## Task to carry out
Wherever the word "Condizioni" appears in a line of the data, that line should be copied.

## Records from a collection
════════

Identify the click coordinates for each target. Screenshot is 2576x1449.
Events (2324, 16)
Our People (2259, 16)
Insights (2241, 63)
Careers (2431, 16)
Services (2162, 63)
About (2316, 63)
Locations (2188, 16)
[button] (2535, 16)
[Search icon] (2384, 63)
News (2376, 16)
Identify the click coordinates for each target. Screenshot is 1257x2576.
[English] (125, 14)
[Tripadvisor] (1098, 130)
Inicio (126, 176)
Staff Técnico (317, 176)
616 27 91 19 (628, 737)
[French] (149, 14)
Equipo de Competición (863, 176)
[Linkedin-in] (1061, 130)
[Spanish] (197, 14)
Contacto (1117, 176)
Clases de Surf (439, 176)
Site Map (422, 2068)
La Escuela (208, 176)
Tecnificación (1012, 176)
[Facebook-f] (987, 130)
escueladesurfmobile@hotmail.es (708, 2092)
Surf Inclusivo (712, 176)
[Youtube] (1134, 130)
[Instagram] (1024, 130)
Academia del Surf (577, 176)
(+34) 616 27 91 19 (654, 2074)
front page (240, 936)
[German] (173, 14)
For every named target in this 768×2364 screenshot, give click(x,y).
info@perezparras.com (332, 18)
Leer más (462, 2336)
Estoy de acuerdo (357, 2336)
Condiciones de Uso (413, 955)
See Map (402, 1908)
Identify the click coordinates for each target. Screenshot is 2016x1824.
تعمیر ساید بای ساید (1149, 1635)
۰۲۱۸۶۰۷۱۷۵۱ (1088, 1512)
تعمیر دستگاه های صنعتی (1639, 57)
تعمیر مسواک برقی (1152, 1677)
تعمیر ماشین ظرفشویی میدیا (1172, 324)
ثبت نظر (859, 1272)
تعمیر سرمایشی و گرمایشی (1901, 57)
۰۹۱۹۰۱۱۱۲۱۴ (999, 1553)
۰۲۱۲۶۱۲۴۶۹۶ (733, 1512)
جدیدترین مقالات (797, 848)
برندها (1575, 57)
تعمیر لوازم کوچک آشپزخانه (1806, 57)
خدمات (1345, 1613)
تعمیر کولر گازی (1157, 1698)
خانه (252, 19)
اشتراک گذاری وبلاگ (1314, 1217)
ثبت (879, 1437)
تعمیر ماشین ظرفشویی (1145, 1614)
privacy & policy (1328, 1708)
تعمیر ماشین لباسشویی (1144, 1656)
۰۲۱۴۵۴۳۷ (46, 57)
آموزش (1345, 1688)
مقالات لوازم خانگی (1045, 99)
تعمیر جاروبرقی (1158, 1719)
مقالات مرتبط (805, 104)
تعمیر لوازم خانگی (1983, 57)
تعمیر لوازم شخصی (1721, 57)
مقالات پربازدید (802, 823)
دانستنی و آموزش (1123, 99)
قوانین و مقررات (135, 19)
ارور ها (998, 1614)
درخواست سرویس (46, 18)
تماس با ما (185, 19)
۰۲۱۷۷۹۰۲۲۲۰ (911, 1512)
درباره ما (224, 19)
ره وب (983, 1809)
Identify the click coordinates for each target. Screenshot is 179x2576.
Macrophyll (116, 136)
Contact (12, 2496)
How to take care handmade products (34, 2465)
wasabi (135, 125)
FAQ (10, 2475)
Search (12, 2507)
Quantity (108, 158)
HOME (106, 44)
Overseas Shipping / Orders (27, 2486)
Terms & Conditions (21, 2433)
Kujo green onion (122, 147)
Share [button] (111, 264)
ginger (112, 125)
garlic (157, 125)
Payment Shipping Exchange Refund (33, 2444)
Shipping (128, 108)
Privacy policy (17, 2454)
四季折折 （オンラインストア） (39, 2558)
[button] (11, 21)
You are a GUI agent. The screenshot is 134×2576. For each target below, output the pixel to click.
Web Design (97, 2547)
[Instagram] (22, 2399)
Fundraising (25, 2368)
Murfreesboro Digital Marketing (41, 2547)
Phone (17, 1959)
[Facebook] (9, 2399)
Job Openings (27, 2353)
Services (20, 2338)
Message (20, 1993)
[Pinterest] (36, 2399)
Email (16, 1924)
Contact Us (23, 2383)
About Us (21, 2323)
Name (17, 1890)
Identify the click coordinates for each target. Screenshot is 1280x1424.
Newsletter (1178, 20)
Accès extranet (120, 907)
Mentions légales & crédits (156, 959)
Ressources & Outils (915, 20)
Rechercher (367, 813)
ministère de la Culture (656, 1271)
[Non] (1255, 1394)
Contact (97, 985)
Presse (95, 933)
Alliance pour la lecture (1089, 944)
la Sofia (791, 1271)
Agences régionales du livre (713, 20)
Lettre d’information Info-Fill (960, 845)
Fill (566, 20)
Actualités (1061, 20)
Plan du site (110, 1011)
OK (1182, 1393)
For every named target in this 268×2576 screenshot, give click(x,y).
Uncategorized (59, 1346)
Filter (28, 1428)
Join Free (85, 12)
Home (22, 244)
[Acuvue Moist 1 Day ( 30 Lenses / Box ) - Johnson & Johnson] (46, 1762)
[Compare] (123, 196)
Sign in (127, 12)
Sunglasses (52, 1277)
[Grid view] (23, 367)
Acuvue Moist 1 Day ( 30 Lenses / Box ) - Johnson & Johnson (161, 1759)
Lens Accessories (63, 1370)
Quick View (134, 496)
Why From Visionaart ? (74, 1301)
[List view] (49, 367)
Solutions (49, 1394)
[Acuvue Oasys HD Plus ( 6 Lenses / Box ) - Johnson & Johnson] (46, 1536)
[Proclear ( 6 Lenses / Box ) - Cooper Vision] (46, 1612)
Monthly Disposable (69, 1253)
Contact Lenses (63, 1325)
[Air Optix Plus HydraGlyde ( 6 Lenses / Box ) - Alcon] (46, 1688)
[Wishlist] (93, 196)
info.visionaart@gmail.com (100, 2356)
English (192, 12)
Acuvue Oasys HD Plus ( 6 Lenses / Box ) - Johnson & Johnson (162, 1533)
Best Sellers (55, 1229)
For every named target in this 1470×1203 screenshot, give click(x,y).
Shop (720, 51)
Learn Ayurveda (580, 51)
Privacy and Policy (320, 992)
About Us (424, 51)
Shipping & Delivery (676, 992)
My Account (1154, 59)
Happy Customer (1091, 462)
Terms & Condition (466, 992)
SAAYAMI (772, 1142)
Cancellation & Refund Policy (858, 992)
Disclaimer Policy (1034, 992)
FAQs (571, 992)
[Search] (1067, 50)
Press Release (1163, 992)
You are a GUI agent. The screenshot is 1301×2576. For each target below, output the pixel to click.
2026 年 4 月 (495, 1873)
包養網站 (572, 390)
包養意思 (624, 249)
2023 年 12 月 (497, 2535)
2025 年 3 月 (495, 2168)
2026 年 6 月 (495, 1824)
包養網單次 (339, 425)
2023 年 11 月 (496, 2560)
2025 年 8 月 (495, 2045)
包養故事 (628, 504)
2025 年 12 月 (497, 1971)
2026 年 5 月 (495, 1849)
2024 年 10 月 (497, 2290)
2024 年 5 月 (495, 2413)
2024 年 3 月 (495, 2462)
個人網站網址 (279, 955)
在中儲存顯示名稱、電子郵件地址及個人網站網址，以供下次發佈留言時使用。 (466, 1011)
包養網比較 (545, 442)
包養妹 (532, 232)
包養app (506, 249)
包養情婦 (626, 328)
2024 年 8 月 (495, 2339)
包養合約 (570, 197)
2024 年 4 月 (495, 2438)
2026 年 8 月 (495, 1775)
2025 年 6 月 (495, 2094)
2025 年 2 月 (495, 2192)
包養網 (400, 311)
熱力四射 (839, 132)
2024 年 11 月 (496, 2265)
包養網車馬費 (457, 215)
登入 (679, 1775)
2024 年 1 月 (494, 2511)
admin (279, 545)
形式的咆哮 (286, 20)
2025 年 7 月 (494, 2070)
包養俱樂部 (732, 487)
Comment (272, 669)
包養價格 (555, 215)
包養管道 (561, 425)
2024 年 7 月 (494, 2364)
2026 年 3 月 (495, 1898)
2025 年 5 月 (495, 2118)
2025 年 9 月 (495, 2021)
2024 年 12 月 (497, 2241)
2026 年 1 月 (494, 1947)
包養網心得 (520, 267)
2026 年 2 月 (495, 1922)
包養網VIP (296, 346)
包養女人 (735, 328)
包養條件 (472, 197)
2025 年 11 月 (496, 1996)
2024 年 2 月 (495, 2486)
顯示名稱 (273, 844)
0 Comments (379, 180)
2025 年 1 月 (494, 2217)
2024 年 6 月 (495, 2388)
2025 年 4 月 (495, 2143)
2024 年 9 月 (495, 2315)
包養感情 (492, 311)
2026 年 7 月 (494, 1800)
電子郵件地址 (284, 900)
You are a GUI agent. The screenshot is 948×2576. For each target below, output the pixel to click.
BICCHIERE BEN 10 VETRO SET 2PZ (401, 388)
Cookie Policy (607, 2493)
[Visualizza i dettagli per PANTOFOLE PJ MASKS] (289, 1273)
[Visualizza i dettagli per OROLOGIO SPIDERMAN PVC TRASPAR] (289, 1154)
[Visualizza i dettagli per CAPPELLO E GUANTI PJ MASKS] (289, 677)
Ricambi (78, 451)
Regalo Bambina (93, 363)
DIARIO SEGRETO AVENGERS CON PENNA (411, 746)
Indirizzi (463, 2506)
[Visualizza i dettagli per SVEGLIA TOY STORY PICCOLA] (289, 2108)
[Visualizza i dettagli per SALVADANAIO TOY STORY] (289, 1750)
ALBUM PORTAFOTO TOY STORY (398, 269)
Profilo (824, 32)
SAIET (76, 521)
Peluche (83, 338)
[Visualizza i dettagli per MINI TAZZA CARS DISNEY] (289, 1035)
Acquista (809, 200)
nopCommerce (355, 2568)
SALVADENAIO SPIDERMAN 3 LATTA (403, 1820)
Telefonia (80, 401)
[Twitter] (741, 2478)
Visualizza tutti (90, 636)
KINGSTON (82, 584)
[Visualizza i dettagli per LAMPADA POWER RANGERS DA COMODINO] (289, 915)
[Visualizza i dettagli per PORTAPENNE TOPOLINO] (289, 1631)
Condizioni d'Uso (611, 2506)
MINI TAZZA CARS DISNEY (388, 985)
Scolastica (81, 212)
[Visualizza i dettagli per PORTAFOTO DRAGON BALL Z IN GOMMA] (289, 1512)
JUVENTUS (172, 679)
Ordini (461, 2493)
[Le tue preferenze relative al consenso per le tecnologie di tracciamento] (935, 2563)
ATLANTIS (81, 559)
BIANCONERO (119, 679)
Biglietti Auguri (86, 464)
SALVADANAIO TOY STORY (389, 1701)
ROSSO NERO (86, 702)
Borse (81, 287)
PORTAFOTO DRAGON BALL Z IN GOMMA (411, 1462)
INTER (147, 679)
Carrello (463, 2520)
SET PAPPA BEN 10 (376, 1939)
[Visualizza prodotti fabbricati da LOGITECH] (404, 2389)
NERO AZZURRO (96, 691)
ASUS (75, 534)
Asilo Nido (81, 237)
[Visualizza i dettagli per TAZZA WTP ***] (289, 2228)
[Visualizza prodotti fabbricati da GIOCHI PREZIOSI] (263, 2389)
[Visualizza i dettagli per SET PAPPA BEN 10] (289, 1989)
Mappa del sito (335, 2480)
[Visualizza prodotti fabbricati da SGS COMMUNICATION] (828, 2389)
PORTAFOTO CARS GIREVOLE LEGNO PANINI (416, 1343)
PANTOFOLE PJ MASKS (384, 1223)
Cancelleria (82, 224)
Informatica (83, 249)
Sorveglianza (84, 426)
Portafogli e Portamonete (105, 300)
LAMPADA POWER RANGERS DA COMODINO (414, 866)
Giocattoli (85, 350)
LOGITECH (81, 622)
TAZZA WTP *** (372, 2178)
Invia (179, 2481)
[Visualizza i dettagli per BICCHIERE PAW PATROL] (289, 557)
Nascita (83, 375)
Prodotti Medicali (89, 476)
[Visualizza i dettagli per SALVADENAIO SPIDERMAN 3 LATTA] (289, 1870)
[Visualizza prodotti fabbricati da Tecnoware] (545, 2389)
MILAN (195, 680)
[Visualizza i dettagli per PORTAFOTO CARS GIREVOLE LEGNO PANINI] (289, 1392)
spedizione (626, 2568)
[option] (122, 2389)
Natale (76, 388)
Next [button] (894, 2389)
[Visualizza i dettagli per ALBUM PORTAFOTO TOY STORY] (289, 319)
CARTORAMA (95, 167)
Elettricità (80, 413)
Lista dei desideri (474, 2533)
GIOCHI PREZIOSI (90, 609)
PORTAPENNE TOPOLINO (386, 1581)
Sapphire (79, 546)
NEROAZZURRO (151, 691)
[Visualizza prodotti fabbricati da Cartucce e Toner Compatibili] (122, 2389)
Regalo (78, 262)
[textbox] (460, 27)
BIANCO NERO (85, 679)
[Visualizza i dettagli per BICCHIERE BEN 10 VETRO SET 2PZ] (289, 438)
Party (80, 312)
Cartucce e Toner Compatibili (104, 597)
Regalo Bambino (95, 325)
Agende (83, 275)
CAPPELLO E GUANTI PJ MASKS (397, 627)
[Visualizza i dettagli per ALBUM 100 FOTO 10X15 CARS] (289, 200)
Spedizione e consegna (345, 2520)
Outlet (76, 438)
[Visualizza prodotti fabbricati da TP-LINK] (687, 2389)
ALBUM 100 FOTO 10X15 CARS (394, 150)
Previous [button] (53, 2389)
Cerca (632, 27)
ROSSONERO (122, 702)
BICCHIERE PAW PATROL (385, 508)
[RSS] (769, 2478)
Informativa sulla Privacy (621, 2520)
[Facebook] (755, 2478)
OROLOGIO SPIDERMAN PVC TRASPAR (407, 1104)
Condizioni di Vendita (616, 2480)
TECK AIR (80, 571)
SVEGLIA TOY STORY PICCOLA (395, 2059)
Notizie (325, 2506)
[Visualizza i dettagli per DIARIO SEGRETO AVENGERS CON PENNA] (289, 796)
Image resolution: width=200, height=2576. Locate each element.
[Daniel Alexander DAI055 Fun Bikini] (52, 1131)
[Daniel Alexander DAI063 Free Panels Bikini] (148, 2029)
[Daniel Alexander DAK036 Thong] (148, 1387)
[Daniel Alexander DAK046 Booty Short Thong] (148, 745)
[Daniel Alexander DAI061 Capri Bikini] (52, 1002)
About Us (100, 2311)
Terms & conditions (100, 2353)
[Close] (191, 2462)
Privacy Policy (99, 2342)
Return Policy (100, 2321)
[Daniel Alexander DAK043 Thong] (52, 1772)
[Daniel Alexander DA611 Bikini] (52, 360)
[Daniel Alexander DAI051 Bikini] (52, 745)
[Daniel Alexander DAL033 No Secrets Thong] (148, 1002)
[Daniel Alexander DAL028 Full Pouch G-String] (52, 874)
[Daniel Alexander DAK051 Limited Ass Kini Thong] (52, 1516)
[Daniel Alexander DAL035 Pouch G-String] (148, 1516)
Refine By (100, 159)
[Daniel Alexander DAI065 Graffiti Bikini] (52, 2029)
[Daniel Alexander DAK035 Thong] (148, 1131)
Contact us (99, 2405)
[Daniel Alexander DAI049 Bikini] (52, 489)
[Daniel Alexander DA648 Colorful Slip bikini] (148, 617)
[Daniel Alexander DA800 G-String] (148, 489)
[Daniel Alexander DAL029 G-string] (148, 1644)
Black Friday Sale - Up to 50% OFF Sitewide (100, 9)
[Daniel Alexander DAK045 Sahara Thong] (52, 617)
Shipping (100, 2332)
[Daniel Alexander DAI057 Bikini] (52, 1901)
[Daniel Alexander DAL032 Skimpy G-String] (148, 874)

════════

## Answer below
Condizioni d'Uso (611, 2506)
Condizioni di Vendita (616, 2480)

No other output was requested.